I'm proud you went twice, Stef. My 64-and-a-half-year-old mother swears by Zumba class and gets a sound of glee in her voice every time she talks about it. She's also completely undisciplined and has no interest in good form. Maybe that means it's a good stress-killer and I wouldn't suck at it either.

Alice said...

i'm petrified of zumba for exactly those reasons. i am a white girl who does not gyrate.

Mickey said...

Yup, alcohol is a prerequisite for any kind of dance.

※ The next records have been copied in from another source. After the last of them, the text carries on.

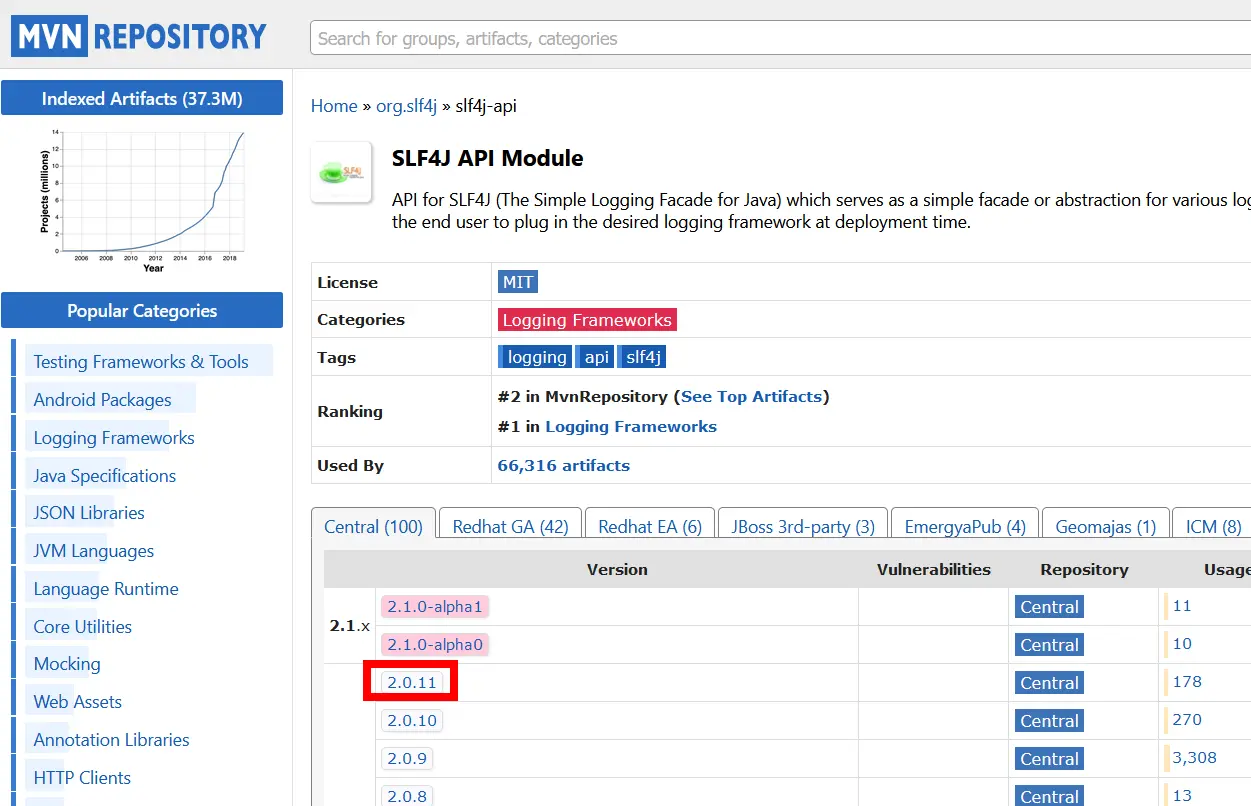Open the org.slf4j breadcrumb link
The height and width of the screenshot is (806, 1251).
click(406, 106)
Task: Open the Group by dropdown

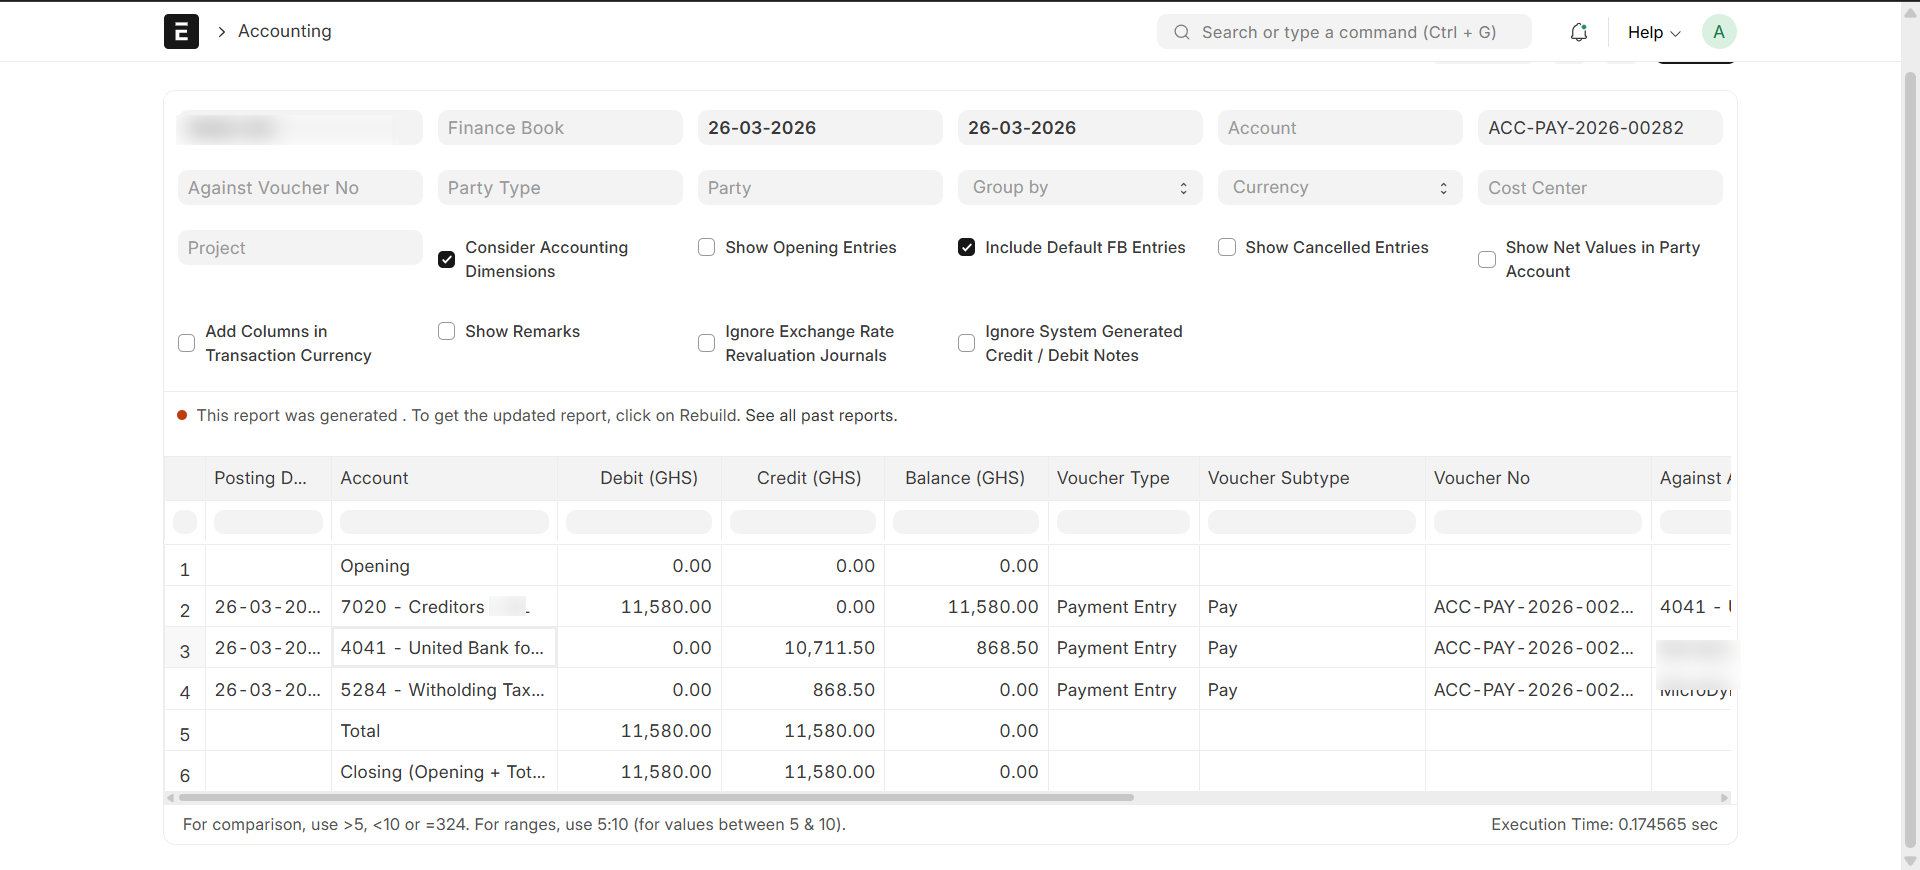Action: [x=1079, y=188]
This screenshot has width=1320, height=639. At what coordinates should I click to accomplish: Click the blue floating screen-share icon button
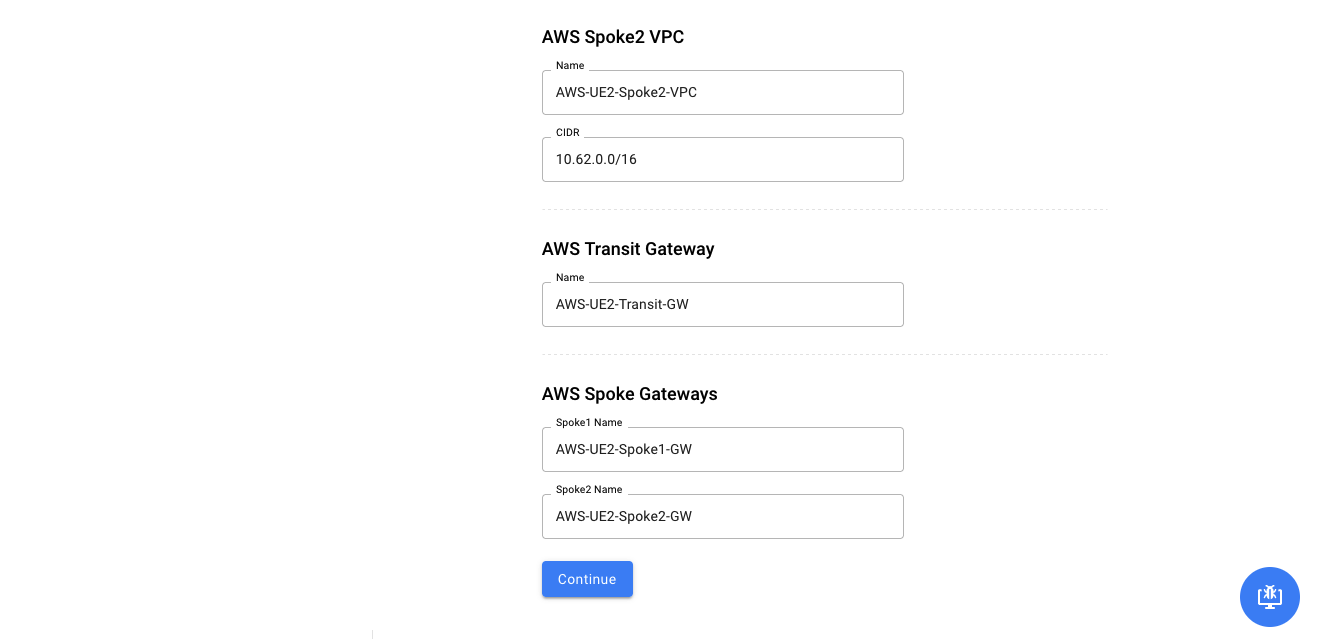click(x=1270, y=597)
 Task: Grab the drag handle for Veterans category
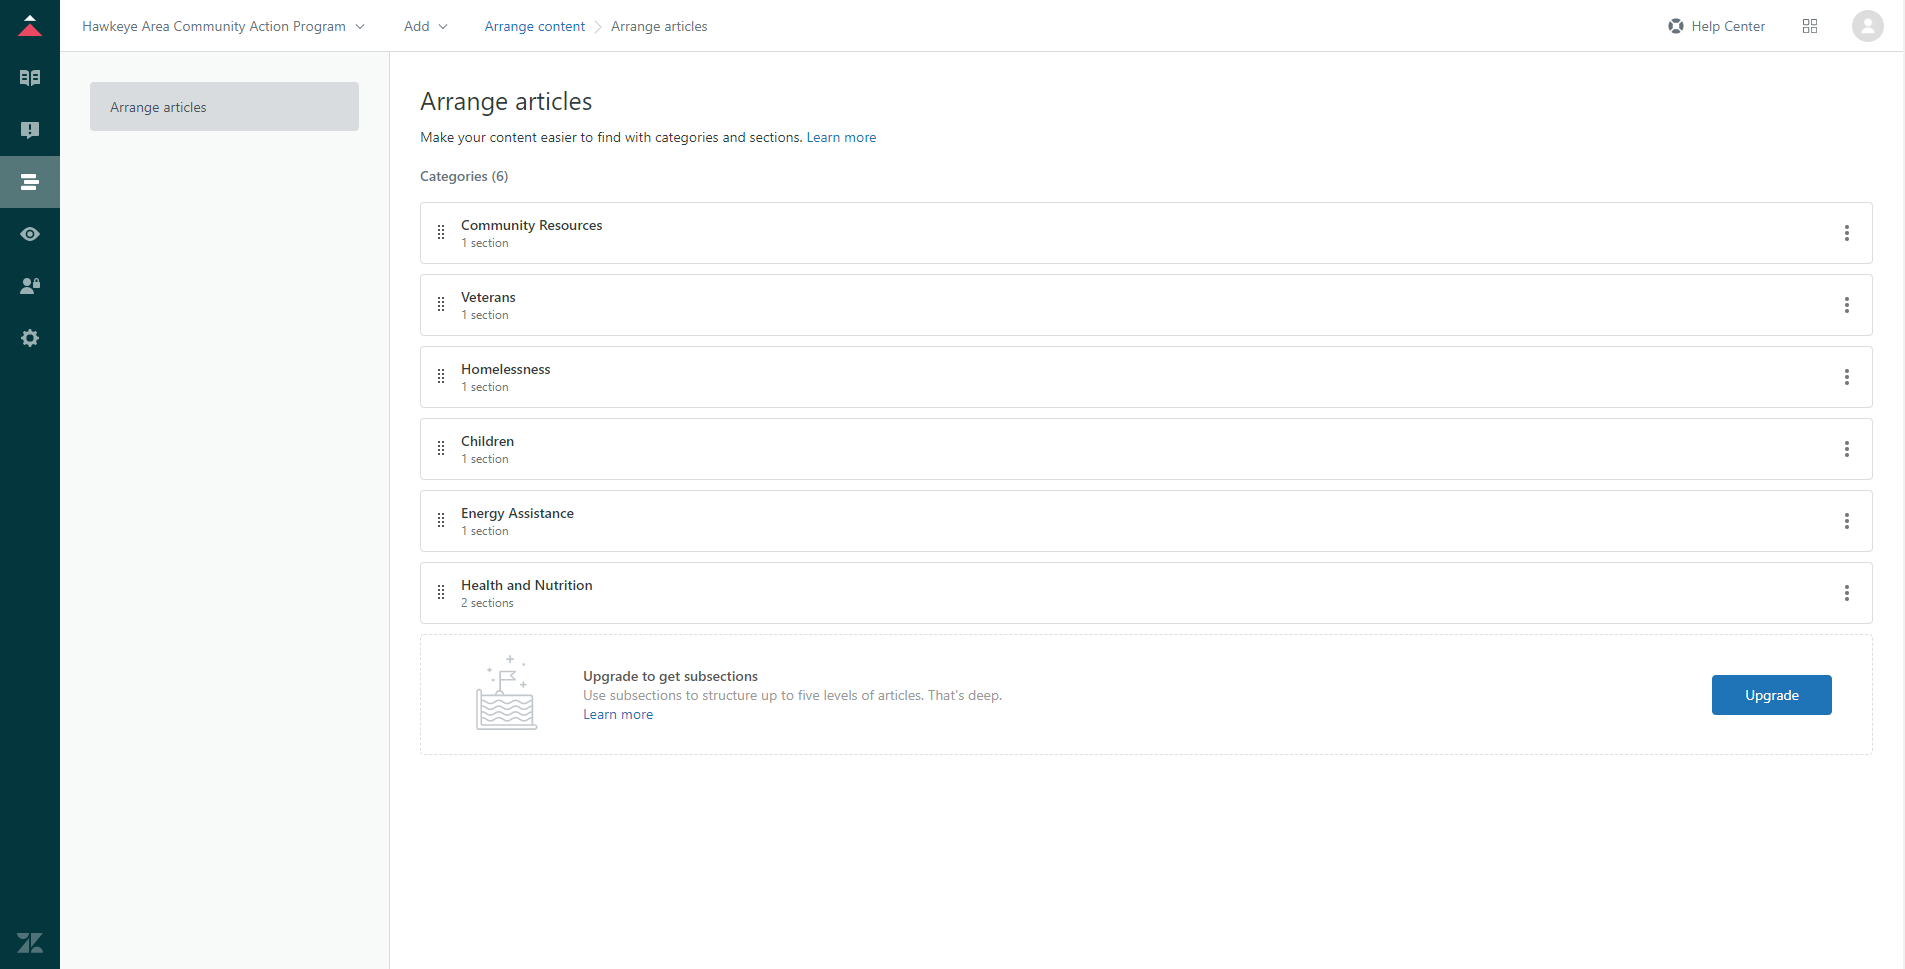point(441,305)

You should make it a running theme on your blog to always drop Dirty Dancing references into your posts, regardless of relevance to dancing or keeping things in corners.

Miss Pants said...

Nobody puts Stefanie Says in the corner! :-)

shanalulu said...

Are ya alive? :p :)

Stefanie said...

Yep, I'm still here. Just in hiding, apparently. :-) (Has it really been two months? My word; how'd that happen?) Thanks for checking in, Shana.

shanalulu said...

It has, you blog-slackahh! Glad you're still kickin'. :)

Lily Starlight said...

I'm delurking to say I hope you're well and that you come back soon. Your blog is one of my favourites and I miss you.

Mickey said...

Put that watermelon down and come back.

Mickey said...

You should really put the watermelon down. It's been five months. It has to be getting pretty heavy.

Stefanie said...

Ahem. It has been only four. (And a half.) Yeah. Um.

Right then. Carry on.

Erikka said...

hey there. are you not blogging here anymore?

3carnations said...

-R- said you're going to start blogging again today! Great!

Okay, so maybe those weren't her EXACT words...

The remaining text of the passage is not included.